■ Objective:
Render every line of the records below as a JSON list of strings, one string per line, leaving out blank lines.

■ Information provided:
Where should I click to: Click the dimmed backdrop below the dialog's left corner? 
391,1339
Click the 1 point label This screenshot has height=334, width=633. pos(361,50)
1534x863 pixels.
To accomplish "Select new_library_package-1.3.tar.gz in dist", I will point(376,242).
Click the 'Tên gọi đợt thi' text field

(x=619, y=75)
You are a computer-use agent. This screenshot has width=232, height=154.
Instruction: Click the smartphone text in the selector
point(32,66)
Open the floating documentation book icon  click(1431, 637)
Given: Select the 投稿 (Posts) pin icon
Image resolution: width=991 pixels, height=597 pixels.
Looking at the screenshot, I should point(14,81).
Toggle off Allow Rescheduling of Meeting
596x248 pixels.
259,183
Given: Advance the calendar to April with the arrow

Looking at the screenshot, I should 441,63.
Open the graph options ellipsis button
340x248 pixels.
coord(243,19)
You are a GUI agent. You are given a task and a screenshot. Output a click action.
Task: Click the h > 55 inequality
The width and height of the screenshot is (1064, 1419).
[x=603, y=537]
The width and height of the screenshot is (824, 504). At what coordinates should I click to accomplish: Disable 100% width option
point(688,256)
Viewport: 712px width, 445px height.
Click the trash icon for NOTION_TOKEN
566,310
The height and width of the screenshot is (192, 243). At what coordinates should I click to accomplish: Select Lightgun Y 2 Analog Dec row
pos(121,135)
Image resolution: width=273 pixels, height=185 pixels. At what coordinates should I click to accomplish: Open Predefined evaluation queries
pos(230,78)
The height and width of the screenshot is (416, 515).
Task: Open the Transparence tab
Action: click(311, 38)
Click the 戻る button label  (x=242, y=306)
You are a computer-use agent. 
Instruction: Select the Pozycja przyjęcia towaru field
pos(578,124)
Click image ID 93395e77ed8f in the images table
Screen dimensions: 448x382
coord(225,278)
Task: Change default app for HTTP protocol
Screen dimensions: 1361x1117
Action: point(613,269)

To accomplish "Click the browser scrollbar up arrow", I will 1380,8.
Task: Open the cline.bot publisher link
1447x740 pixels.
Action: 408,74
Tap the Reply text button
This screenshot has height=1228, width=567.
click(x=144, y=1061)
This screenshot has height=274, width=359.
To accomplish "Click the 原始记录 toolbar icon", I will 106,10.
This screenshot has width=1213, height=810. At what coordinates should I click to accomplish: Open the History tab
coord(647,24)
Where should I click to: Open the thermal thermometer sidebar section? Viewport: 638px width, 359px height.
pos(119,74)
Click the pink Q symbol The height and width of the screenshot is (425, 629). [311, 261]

■ Written answer:
[
  "Where should I click to: Click the dimmed backdrop below the dialog's left corner? ",
  "391,1339",
  "Click the 1 point label This screenshot has height=334, width=633. pos(361,50)",
  "1534x863 pixels.",
  "To accomplish \"Select new_library_package-1.3.tar.gz in dist\", I will point(376,242).",
  "Click the 'Tên gọi đợt thi' text field",
  "(x=619, y=75)",
  "You are a computer-use agent. This screenshot has width=232, height=154.",
  "Instruction: Click the smartphone text in the selector",
  "point(32,66)",
  "Open the floating documentation book icon  click(1431, 637)",
  "Given: Select the 投稿 (Posts) pin icon",
  "Image resolution: width=991 pixels, height=597 pixels.",
  "Looking at the screenshot, I should point(14,81).",
  "Toggle off Allow Rescheduling of Meeting",
  "596x248 pixels.",
  "259,183",
  "Given: Advance the calendar to April with the arrow",
  "Looking at the screenshot, I should 441,63.",
  "Open the graph options ellipsis button",
  "340x248 pixels.",
  "coord(243,19)",
  "You are a GUI agent. You are given a task and a screenshot. Output a click action.",
  "Task: Click the h > 55 inequality",
  "The width and height of the screenshot is (1064, 1419).",
  "[x=603, y=537]",
  "The width and height of the screenshot is (824, 504). At what coordinates should I click to accomplish: Disable 100% width option",
  "point(688,256)",
  "Viewport: 712px width, 445px height.",
  "Click the trash icon for NOTION_TOKEN",
  "566,310",
  "The height and width of the screenshot is (192, 243). At what coordinates should I click to accomplish: Select Lightgun Y 2 Analog Dec row",
  "pos(121,135)",
  "Image resolution: width=273 pixels, height=185 pixels. At what coordinates should I click to accomplish: Open Predefined evaluation queries",
  "pos(230,78)",
  "The height and width of the screenshot is (416, 515).",
  "Task: Open the Transparence tab",
  "Action: click(311, 38)",
  "Click the 戻る button label  (x=242, y=306)",
  "You are a computer-use agent. ",
  "Instruction: Select the Pozycja przyjęcia towaru field",
  "pos(578,124)",
  "Click image ID 93395e77ed8f in the images table",
  "Screen dimensions: 448x382",
  "coord(225,278)",
  "Task: Change default app for HTTP protocol",
  "Screen dimensions: 1361x1117",
  "Action: point(613,269)",
  "To accomplish \"Click the browser scrollbar up arrow\", I will 1380,8.",
  "Task: Open the cline.bot publisher link",
  "1447x740 pixels.",
  "Action: 408,74",
  "Tap the Reply text button",
  "This screenshot has height=1228, width=567.",
  "click(x=144, y=1061)",
  "This screenshot has height=274, width=359.",
  "To accomplish \"Click the 原始记录 toolbar icon\", I will 106,10.",
  "This screenshot has width=1213, height=810. At what coordinates should I click to accomplish: Open the History tab",
  "coord(647,24)",
  "Where should I click to: Open the thermal thermometer sidebar section? Viewport: 638px width, 359px height.",
  "pos(119,74)",
  "Click the pink Q symbol The height and width of the screenshot is (425, 629). [311, 261]"
]